■ PROBLEM DETAILS: Only the closing portion of the entries is to be reproduced: the line containing "Task: Click headphone icon in Metrics sources" through the very last line, exactly as written.

■ MATERIAL SUPPLIED:
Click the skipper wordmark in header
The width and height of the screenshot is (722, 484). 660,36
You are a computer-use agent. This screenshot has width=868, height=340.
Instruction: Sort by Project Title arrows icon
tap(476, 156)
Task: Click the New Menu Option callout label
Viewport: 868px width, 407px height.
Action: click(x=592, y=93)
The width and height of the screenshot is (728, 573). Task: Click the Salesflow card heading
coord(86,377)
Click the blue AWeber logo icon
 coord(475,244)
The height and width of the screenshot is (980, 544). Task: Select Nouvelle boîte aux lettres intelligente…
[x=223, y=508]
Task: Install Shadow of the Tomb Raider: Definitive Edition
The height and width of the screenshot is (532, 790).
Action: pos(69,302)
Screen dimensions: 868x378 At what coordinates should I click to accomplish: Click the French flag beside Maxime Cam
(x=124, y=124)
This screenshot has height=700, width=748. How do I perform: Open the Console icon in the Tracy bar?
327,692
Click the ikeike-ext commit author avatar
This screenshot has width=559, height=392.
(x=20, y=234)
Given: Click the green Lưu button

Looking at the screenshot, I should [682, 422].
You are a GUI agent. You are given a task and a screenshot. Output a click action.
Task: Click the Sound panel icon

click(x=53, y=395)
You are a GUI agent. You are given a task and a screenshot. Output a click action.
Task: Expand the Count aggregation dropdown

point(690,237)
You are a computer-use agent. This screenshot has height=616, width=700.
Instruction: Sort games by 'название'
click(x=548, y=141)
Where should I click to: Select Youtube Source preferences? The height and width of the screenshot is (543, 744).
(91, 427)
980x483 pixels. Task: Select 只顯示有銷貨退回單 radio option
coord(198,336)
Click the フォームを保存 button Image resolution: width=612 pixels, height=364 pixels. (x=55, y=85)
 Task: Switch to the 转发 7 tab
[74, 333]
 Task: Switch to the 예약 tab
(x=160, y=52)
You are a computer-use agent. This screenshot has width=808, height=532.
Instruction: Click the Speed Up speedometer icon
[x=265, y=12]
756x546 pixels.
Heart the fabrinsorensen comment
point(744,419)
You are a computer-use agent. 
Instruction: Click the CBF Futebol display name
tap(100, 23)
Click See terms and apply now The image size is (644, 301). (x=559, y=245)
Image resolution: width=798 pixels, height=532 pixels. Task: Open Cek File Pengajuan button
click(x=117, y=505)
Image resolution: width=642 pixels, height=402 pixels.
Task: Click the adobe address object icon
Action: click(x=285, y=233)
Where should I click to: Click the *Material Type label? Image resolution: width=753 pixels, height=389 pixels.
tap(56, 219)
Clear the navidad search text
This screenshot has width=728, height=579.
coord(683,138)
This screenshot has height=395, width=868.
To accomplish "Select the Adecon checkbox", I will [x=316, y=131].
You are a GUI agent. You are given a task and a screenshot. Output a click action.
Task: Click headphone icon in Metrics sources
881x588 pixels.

■ TASK ANSWER:
Task: Click headphone icon in Metrics sources
881x588 pixels.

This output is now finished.